=== Data extract ===

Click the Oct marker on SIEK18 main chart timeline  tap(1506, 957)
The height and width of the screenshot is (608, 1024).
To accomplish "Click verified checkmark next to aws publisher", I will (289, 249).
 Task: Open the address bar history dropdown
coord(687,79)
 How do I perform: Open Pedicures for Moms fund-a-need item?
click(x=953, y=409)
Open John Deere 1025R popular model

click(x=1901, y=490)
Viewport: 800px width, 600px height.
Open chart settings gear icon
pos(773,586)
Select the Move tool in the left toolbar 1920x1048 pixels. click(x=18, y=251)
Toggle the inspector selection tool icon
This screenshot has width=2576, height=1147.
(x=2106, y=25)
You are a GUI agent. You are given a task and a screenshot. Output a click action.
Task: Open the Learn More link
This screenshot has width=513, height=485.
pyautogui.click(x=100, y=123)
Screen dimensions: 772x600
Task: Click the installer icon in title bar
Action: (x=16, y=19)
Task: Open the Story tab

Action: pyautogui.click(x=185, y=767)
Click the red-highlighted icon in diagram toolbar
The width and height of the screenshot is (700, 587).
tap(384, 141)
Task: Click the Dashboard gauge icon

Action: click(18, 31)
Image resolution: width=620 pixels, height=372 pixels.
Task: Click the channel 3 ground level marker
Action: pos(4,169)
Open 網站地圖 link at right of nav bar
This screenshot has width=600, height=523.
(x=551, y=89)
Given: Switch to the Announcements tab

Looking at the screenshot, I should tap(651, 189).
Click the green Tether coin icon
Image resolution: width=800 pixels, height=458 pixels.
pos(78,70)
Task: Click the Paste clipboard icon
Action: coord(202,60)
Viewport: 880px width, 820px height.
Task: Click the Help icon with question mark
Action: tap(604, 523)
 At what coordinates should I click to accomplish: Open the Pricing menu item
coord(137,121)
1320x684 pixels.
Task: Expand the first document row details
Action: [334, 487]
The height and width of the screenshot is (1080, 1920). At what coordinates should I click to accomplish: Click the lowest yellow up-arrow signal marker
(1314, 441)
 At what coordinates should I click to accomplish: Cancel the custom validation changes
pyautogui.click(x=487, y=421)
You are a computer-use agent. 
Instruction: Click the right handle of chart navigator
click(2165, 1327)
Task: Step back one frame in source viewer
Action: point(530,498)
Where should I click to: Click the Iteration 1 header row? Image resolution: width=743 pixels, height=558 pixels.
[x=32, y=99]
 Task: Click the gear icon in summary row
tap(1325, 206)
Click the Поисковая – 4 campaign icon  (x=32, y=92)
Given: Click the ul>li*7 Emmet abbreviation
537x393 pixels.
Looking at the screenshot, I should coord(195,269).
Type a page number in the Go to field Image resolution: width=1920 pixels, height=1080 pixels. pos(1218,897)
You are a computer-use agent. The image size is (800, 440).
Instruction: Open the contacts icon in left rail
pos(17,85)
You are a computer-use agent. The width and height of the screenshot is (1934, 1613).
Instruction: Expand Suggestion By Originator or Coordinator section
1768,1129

===

> _Required task_
Please repeat every one of the lines above without any changes.

> _The completed task_
Click the Oct marker on SIEK18 main chart timeline  tap(1506, 957)
The height and width of the screenshot is (608, 1024).
To accomplish "Click verified checkmark next to aws publisher", I will (289, 249).
 Task: Open the address bar history dropdown
coord(687,79)
 How do I perform: Open Pedicures for Moms fund-a-need item?
click(x=953, y=409)
Open John Deere 1025R popular model

click(x=1901, y=490)
Viewport: 800px width, 600px height.
Open chart settings gear icon
pos(773,586)
Select the Move tool in the left toolbar 1920x1048 pixels. click(x=18, y=251)
Toggle the inspector selection tool icon
This screenshot has width=2576, height=1147.
(x=2106, y=25)
You are a GUI agent. You are given a task and a screenshot. Output a click action.
Task: Open the Learn More link
This screenshot has width=513, height=485.
pyautogui.click(x=100, y=123)
Screen dimensions: 772x600
Task: Click the installer icon in title bar
Action: (x=16, y=19)
Task: Open the Story tab

Action: pyautogui.click(x=185, y=767)
Click the red-highlighted icon in diagram toolbar
The width and height of the screenshot is (700, 587).
tap(384, 141)
Task: Click the Dashboard gauge icon

Action: click(18, 31)
Image resolution: width=620 pixels, height=372 pixels.
Task: Click the channel 3 ground level marker
Action: pos(4,169)
Open 網站地圖 link at right of nav bar
This screenshot has width=600, height=523.
(x=551, y=89)
Given: Switch to the Announcements tab

Looking at the screenshot, I should tap(651, 189).
Click the green Tether coin icon
Image resolution: width=800 pixels, height=458 pixels.
pos(78,70)
Task: Click the Paste clipboard icon
Action: coord(202,60)
Viewport: 880px width, 820px height.
Task: Click the Help icon with question mark
Action: tap(604, 523)
 At what coordinates should I click to accomplish: Open the Pricing menu item
coord(137,121)
1320x684 pixels.
Task: Expand the first document row details
Action: [334, 487]
The height and width of the screenshot is (1080, 1920). At what coordinates should I click to accomplish: Click the lowest yellow up-arrow signal marker
(1314, 441)
 At what coordinates should I click to accomplish: Cancel the custom validation changes
pyautogui.click(x=487, y=421)
You are a computer-use agent. 
Instruction: Click the right handle of chart navigator
click(2165, 1327)
Task: Step back one frame in source viewer
Action: point(530,498)
Where should I click to: Click the Iteration 1 header row? Image resolution: width=743 pixels, height=558 pixels.
[x=32, y=99]
 Task: Click the gear icon in summary row
tap(1325, 206)
Click the Поисковая – 4 campaign icon  (x=32, y=92)
Given: Click the ul>li*7 Emmet abbreviation
537x393 pixels.
Looking at the screenshot, I should coord(195,269).
Type a page number in the Go to field Image resolution: width=1920 pixels, height=1080 pixels. pos(1218,897)
You are a computer-use agent. The image size is (800, 440).
Instruction: Open the contacts icon in left rail
pos(17,85)
You are a computer-use agent. The width and height of the screenshot is (1934, 1613).
Instruction: Expand Suggestion By Originator or Coordinator section
1768,1129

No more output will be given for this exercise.